Traversing also is a bit of a shift for what the series is known for. Instead of moving seamlessly from area to area, the game separates the main explorable worlds with a giant over-world map. Your character becomes a mini version of themselves, walking through this over-world, where cans of soda form the rivers, popcorn and cheese puffs litter the fields, and prop bridges put together by matchsticks. This is a very entertaining aspect that I wish they did more in the levels themselves. I like the idea of the over-world, because this whole section has its own challenges and missions to complete, which is usually buffs to certain things, critical hits, loot luck, drops, things of that nature. While these missions are fun, it makes the gameplay feel a little chunky. They literally have random battles in tall grass, or just tiny little bandit camps that you can enter. Think of these areas as more mini maps to clear out than a new giant area. Nothing wrong with it–it’s just different.
The shrugging shoulders emoji would best describe how I feel about the game length. The game’s main story is only ten chapters, which is short for a Borderlands title. The level cap is currently level 40, which is a lot shorter for these games, even at launch.
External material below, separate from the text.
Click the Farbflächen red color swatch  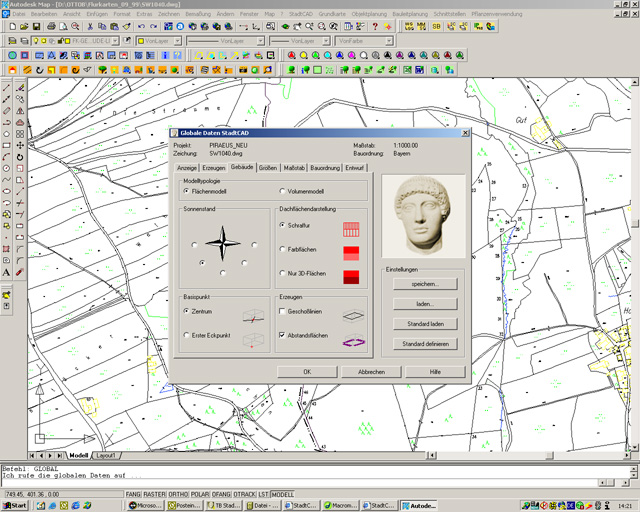[x=350, y=253]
There are a lot of side missions to complete, but for the most part, the main story will get you strong enough to get through everything with relative ease. But what I think is the keeper is the post-game Chaos Chamber, which scratches an itch for me. It’s a run through of random maps, with random enemies, earning moonstones, getting gear, buffs, curses–it’s like a mini rouge-lite mode in my first person shooter, and it’s worth going through. Not only is this probably the easiest way to get some legendary gear, but this also acts as the difficulty multiplier, similar to the Mayhem mode from Borderlands 3. Each run you beat on that difficulty, you unlock the rest of the world on that level. It feels a lot better than just turning it on and maxing it out like you could in Borderlands 3. This mode is really rewarding after a story run-through.
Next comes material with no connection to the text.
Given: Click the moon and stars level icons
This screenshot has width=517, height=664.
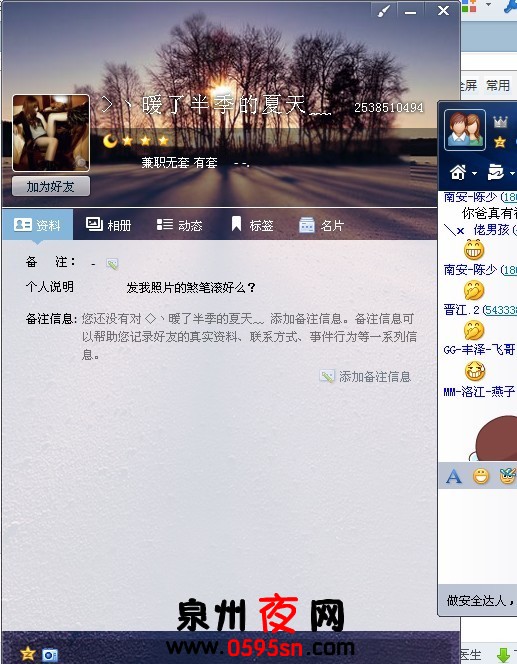Looking at the screenshot, I should click(136, 141).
Now, is the game fun? To be honest, this was a slight letdown compared to other Borderlands games. Don’t get me wrong, they have the formula down, and the gameplay still works; however, the fantasy setting doesn’t quite do it for me. It comes off as generic and flavorless, and there isn’t anything that made it special. You get a few character cameos from previous games in entertaining roles, but not a whole lot. Most of the humor comes from Tina herself, but it ends up being the same joke over and over. Without a lot of the characters from Borderlands crossing over and injecting their personalities into the story, you’re really getting kind of a muted experience that doesn’t quite get to the same peaks and valleys as previous games have.
Overall, the best way to describe Tiny Tina’s Wonderlands is to think of it along the lines of a Saint’s Row: Gat Out of Hell. It’s more of the gameplay you fell in love with, but the changes in story setting and subject feel like a flaw and not an enhancement. These games tend to focus on making multiple characters to see how the different classes play out, but I just don’t think I’m going to do that this time around. There’s some good writing and humor throughout, but with a very generic premise, and a full game price tag that doesn’t feel quite right, this is probably not the best game to get into the franchise.